═════ SOURCE ═════

Yong tau foo (; also spelled yong tao foo, yong tau fu, yong tau hu or yong tofu; ก๋วยเตี๋ยวแคะ in Thailand) is a Hakka Chinese dish consisting primarily of tofu filled with ground meat mixture or fish paste. Variation of this food include vegetables and mushrooms stuffed with ground meat or surimi. Yong tau foo is eaten in numerous ways, either dry with a sauce or served as a soup dish.

It is commonly found in parts of China, Indonesia, Malaysia, Singapore, Thailand, Vietnam, and in cities where there are large Hakka populations.

Variations

Fried
Traditional Hakka versions of yong tau foo consists of tofu cubes stuffed and heaped with minced meat (usually lamb or pork) and herbs, then fried until golden brown, or sometimes braised. Variations include usage of various condiments, including eggplants, shiitake mushrooms, and bitter melon stuffed with the same meat paste. Traditionally, yong tau foo is served in a clear yellow bean stew along with the bitter melon and shiitake variants.

═════ DATASET RECORDS ═════

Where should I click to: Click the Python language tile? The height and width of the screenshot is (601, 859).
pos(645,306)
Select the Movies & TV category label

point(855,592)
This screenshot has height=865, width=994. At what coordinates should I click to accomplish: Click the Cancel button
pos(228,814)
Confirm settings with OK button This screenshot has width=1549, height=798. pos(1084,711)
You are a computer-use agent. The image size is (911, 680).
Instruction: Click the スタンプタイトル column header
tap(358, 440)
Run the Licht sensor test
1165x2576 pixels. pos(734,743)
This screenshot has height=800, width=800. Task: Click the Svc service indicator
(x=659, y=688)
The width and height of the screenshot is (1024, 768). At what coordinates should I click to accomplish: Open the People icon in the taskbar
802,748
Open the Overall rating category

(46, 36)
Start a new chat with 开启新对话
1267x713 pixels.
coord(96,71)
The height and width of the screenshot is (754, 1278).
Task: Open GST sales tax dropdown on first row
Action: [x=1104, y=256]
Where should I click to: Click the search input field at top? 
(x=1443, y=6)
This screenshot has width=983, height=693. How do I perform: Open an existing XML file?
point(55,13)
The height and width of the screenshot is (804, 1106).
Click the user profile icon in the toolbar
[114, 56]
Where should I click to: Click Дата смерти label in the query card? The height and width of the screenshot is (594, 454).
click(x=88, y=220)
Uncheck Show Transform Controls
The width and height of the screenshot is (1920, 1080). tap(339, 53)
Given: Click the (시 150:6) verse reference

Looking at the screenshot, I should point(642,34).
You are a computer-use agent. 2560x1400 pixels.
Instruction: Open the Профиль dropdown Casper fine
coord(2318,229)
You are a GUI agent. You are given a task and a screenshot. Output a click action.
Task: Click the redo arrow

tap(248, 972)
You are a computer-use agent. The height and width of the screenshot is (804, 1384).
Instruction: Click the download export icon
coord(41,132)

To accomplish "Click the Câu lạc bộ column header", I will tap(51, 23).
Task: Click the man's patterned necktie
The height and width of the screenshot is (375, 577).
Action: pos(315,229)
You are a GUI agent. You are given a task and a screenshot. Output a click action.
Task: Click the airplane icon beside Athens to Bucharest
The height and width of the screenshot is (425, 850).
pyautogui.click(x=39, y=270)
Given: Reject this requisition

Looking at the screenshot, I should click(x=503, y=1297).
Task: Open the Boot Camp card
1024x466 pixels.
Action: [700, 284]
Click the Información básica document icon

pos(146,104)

═════

■ TASKS TO PERFORM
**1)** In the yong tau foo passage, what meat is usually used in the traditional Hakka version?
**2)** Continue the yong tau foo passage from its last sentence.

■ ANSWERS PROVIDED
**1)** Lamb or pork.

**2)**
Soup
Particularly in the Southeast Asian Hakka diaspora, the term "yong tau foo" is used to describe a soup dish that substitutes minced meat with fish paste (surimi). The base of the dish is various forms of tofu stuffed with fish paste, but it is now common to stuff vegetables like bitter melon, ladies fingers, chilis with fish paste as well, and the soup can include other ingredients like fish balls, crab sticks, cuttlefish, sausages, etc.  The foods are then sliced into bite-size pieces, cooked briefly in boiling broth and then served either in the broth as soup or with the broth in a separate bowl ("dry").  The dish is eaten with chopsticks and a soup spoon and can be eaten by itself or served with a bowl of steamed rice, noodles or rice vermicelli.  Another variation of this dish would be to serve it with laksa gravy or curry sauce. Essential accompaniments are a spicy, vinegary chili sauce, originally made with red fermented bean curd and distantly similar in taste to Sriracha sauce, and a distinctive brown sweet bean sauce or hoisin sauce for dipping.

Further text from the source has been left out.